*** DATASET EXTRACT ***

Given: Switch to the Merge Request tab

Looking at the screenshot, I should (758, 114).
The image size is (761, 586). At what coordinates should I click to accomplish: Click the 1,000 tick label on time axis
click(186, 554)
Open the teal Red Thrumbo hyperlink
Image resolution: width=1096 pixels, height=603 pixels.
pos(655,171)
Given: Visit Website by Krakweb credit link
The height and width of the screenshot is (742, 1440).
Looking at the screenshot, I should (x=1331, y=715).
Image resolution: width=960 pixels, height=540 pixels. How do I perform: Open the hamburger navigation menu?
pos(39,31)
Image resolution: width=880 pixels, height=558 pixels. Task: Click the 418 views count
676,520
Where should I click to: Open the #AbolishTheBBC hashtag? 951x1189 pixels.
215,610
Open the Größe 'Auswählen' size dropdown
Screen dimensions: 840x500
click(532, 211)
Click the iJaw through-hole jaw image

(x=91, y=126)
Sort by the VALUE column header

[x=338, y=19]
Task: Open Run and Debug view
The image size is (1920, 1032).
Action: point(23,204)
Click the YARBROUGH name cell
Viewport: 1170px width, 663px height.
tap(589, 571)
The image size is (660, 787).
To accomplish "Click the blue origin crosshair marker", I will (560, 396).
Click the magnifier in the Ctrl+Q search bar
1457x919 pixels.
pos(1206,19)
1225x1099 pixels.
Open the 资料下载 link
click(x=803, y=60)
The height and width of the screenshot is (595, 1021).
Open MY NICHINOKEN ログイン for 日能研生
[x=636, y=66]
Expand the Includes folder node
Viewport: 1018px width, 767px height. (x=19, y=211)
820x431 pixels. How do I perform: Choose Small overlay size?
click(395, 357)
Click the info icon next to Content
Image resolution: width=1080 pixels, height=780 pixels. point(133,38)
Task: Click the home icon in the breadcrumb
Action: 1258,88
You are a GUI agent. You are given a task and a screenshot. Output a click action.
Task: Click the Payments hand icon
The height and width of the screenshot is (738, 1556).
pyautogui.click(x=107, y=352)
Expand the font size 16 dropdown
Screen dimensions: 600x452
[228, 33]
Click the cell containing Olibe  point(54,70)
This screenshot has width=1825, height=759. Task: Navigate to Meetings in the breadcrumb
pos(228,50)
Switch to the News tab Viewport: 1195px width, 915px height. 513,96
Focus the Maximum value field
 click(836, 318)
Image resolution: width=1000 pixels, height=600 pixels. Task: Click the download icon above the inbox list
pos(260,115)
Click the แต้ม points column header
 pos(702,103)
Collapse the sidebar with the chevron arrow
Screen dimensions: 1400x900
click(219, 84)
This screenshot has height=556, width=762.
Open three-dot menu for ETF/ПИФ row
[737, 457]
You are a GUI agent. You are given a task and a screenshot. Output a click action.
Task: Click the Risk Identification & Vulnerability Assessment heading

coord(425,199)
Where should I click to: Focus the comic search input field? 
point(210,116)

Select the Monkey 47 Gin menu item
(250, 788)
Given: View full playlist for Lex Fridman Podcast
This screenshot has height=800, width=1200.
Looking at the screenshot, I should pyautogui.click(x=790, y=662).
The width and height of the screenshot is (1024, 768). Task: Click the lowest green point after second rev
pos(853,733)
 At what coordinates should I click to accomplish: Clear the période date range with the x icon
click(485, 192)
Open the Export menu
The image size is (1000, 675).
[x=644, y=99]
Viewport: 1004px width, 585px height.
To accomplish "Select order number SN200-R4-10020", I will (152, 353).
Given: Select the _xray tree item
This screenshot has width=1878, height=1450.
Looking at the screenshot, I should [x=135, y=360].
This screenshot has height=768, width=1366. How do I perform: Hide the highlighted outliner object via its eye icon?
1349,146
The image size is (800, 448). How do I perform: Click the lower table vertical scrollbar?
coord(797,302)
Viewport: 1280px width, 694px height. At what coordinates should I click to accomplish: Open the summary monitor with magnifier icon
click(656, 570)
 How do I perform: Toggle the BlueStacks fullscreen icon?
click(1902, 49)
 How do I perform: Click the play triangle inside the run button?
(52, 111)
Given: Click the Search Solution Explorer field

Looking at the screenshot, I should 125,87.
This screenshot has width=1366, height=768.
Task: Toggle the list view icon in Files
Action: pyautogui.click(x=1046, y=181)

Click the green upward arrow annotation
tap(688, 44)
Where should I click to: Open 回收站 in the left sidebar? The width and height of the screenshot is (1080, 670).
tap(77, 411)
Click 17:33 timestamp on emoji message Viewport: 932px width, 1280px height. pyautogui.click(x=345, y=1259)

*** End of DATASET EXTRACT ***

▸ EXERCISE DETAILS: Copy the data above in its entirety, exactly as given.

▸ EXERCISE RESPONSE:
Given: Switch to the Merge Request tab

Looking at the screenshot, I should (758, 114).
The image size is (761, 586). At what coordinates should I click to accomplish: Click the 1,000 tick label on time axis
click(186, 554)
Open the teal Red Thrumbo hyperlink
Image resolution: width=1096 pixels, height=603 pixels.
pos(655,171)
Given: Visit Website by Krakweb credit link
The height and width of the screenshot is (742, 1440).
Looking at the screenshot, I should (x=1331, y=715).
Image resolution: width=960 pixels, height=540 pixels. How do I perform: Open the hamburger navigation menu?
pos(39,31)
Image resolution: width=880 pixels, height=558 pixels. Task: Click the 418 views count
676,520
Where should I click to: Open the #AbolishTheBBC hashtag? 951x1189 pixels.
215,610
Open the Größe 'Auswählen' size dropdown
Screen dimensions: 840x500
click(532, 211)
Click the iJaw through-hole jaw image

(x=91, y=126)
Sort by the VALUE column header

[x=338, y=19]
Task: Open Run and Debug view
The image size is (1920, 1032).
Action: point(23,204)
Click the YARBROUGH name cell
Viewport: 1170px width, 663px height.
tap(589, 571)
The image size is (660, 787).
To accomplish "Click the blue origin crosshair marker", I will (560, 396).
Click the magnifier in the Ctrl+Q search bar
1457x919 pixels.
pos(1206,19)
1225x1099 pixels.
Open the 资料下载 link
click(x=803, y=60)
The height and width of the screenshot is (595, 1021).
Open MY NICHINOKEN ログイン for 日能研生
[x=636, y=66]
Expand the Includes folder node
Viewport: 1018px width, 767px height. (x=19, y=211)
820x431 pixels. How do I perform: Choose Small overlay size?
click(395, 357)
Click the info icon next to Content
Image resolution: width=1080 pixels, height=780 pixels. point(133,38)
Task: Click the home icon in the breadcrumb
Action: 1258,88
You are a GUI agent. You are given a task and a screenshot. Output a click action.
Task: Click the Payments hand icon
The height and width of the screenshot is (738, 1556).
pyautogui.click(x=107, y=352)
Expand the font size 16 dropdown
Screen dimensions: 600x452
[228, 33]
Click the cell containing Olibe  point(54,70)
This screenshot has width=1825, height=759. Task: Navigate to Meetings in the breadcrumb
pos(228,50)
Switch to the News tab Viewport: 1195px width, 915px height. 513,96
Focus the Maximum value field
 click(836, 318)
Image resolution: width=1000 pixels, height=600 pixels. Task: Click the download icon above the inbox list
pos(260,115)
Click the แต้ม points column header
 pos(702,103)
Collapse the sidebar with the chevron arrow
Screen dimensions: 1400x900
click(219, 84)
This screenshot has height=556, width=762.
Open three-dot menu for ETF/ПИФ row
[737, 457]
You are a GUI agent. You are given a task and a screenshot. Output a click action.
Task: Click the Risk Identification & Vulnerability Assessment heading

coord(425,199)
Where should I click to: Focus the comic search input field? 
point(210,116)

Select the Monkey 47 Gin menu item
(250, 788)
Given: View full playlist for Lex Fridman Podcast
This screenshot has height=800, width=1200.
Looking at the screenshot, I should pyautogui.click(x=790, y=662).
The width and height of the screenshot is (1024, 768). Task: Click the lowest green point after second rev
pos(853,733)
 At what coordinates should I click to accomplish: Clear the période date range with the x icon
click(485, 192)
Open the Export menu
The image size is (1000, 675).
[x=644, y=99]
Viewport: 1004px width, 585px height.
To accomplish "Select order number SN200-R4-10020", I will (152, 353).
Given: Select the _xray tree item
This screenshot has width=1878, height=1450.
Looking at the screenshot, I should [x=135, y=360].
This screenshot has height=768, width=1366. How do I perform: Hide the highlighted outliner object via its eye icon?
1349,146
The image size is (800, 448). How do I perform: Click the lower table vertical scrollbar?
coord(797,302)
Viewport: 1280px width, 694px height. At what coordinates should I click to accomplish: Open the summary monitor with magnifier icon
click(656, 570)
 How do I perform: Toggle the BlueStacks fullscreen icon?
click(1902, 49)
 How do I perform: Click the play triangle inside the run button?
(52, 111)
Given: Click the Search Solution Explorer field

Looking at the screenshot, I should 125,87.
This screenshot has width=1366, height=768.
Task: Toggle the list view icon in Files
Action: pyautogui.click(x=1046, y=181)

Click the green upward arrow annotation
tap(688, 44)
Where should I click to: Open 回收站 in the left sidebar? The width and height of the screenshot is (1080, 670).
tap(77, 411)
Click 17:33 timestamp on emoji message Viewport: 932px width, 1280px height. pyautogui.click(x=345, y=1259)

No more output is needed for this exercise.